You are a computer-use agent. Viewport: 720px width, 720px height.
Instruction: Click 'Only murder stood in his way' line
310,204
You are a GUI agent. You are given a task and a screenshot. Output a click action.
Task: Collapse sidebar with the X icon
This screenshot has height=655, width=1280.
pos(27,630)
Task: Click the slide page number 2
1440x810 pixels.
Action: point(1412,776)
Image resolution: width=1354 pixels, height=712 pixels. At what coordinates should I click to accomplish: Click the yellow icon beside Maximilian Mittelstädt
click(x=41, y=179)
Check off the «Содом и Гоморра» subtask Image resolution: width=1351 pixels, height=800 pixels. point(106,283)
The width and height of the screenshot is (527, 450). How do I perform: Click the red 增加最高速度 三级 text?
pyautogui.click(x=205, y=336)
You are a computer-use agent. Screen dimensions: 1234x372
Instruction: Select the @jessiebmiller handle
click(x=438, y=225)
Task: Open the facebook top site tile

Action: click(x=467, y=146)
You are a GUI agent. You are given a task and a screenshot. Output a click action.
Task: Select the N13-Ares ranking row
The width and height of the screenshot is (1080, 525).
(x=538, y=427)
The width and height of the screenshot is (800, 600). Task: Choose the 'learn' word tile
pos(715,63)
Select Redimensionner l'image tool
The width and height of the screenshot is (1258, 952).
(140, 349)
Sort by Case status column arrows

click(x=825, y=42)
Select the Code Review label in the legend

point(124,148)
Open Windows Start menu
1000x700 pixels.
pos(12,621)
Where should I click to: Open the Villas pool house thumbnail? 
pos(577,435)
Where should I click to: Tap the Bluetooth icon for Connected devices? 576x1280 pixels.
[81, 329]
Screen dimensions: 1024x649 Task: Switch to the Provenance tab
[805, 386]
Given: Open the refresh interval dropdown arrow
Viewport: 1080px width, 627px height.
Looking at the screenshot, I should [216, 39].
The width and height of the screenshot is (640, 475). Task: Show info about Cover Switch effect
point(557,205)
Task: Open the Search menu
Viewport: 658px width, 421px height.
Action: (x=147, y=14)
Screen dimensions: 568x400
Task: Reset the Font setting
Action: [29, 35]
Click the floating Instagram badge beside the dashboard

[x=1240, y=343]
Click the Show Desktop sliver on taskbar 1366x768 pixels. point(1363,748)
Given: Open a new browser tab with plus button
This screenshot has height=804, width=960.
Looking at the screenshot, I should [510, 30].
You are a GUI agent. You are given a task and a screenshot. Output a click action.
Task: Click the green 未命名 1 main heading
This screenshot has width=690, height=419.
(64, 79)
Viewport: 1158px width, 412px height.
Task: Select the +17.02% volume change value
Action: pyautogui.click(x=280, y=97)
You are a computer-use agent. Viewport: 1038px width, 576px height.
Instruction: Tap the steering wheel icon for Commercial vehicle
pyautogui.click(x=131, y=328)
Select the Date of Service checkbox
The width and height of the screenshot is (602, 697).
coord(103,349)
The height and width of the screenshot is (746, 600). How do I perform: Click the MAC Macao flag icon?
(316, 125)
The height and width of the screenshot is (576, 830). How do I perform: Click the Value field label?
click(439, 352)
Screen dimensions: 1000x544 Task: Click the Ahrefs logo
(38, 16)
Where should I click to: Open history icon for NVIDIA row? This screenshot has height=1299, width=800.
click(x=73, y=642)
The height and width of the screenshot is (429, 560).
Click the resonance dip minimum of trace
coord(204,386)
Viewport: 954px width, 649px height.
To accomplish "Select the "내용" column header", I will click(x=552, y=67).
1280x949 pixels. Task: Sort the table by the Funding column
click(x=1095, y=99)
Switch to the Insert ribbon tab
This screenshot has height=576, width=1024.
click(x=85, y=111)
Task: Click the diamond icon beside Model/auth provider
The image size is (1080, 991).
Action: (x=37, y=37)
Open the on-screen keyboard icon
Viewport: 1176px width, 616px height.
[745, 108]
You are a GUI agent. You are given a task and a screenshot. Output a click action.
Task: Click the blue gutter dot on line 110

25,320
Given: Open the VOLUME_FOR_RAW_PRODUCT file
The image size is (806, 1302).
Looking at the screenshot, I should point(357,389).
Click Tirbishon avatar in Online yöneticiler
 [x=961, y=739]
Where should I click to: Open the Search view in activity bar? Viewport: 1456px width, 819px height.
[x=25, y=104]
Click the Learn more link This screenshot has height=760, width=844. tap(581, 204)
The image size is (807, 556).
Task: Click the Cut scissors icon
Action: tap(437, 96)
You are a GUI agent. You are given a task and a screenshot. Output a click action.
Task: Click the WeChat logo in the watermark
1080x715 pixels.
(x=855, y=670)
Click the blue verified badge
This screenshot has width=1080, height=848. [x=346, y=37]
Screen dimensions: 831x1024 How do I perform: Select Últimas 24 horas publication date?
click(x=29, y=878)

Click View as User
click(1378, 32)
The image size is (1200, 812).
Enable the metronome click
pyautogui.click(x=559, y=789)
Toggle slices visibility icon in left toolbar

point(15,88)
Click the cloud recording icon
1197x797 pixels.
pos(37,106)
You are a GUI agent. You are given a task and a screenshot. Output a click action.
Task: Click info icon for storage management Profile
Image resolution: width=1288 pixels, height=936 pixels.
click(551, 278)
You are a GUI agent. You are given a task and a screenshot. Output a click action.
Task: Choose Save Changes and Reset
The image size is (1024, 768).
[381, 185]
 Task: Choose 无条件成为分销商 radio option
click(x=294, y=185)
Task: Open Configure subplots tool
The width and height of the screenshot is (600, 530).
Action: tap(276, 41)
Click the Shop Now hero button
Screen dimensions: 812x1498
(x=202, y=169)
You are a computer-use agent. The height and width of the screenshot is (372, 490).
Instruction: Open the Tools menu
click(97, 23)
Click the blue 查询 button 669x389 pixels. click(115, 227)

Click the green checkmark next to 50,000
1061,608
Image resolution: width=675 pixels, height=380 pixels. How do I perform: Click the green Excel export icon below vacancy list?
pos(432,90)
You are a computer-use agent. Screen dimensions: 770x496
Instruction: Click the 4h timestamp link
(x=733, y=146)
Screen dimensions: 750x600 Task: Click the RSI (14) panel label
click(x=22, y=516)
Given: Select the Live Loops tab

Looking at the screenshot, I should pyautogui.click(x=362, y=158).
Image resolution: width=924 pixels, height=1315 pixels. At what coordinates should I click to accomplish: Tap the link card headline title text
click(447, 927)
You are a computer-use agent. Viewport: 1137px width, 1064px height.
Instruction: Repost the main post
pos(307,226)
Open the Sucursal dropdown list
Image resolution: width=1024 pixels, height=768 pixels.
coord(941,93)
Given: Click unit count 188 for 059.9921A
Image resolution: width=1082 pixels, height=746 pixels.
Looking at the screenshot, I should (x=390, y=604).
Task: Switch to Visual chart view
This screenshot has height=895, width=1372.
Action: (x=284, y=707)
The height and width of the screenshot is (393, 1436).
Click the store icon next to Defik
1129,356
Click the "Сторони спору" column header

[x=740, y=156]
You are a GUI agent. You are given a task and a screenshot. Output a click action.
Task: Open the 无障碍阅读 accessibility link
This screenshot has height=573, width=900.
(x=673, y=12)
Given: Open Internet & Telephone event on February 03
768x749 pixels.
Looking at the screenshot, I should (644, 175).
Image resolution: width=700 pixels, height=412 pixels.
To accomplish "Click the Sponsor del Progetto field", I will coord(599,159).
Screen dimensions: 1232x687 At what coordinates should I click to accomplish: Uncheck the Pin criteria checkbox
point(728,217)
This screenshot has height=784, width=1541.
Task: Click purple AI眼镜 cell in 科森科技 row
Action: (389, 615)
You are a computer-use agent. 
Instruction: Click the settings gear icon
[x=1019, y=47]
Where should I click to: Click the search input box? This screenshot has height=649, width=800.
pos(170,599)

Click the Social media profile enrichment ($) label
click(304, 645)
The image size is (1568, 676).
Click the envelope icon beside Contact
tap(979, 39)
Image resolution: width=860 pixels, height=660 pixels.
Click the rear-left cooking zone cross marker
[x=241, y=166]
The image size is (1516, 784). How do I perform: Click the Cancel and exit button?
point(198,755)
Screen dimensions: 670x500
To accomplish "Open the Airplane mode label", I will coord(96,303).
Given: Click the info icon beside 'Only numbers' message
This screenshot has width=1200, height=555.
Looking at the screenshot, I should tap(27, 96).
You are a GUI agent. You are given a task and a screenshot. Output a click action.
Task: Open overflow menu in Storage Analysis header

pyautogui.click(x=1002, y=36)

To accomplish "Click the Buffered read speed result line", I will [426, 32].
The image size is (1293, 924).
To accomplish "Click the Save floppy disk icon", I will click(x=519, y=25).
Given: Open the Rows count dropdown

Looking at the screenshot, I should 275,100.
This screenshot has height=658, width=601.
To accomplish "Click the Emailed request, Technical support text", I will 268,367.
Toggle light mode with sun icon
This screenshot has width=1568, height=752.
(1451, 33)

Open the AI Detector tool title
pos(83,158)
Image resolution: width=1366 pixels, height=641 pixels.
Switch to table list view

- - -

▸ **Task directions**: Each line from the start of the records through the line holding "Check off the" must be returned exactly; nothing else belongs in the answer.

▸ **Exercise solution**:
You are a computer-use agent. Viewport: 720px width, 720px height.
Instruction: Click 'Only murder stood in his way' line
310,204
You are a GUI agent. You are given a task and a screenshot. Output a click action.
Task: Collapse sidebar with the X icon
This screenshot has height=655, width=1280.
pos(27,630)
Task: Click the slide page number 2
1440x810 pixels.
Action: point(1412,776)
Image resolution: width=1354 pixels, height=712 pixels. At what coordinates should I click to accomplish: Click the yellow icon beside Maximilian Mittelstädt
click(x=41, y=179)
Check off the «Содом и Гоморра» subtask Image resolution: width=1351 pixels, height=800 pixels. point(106,283)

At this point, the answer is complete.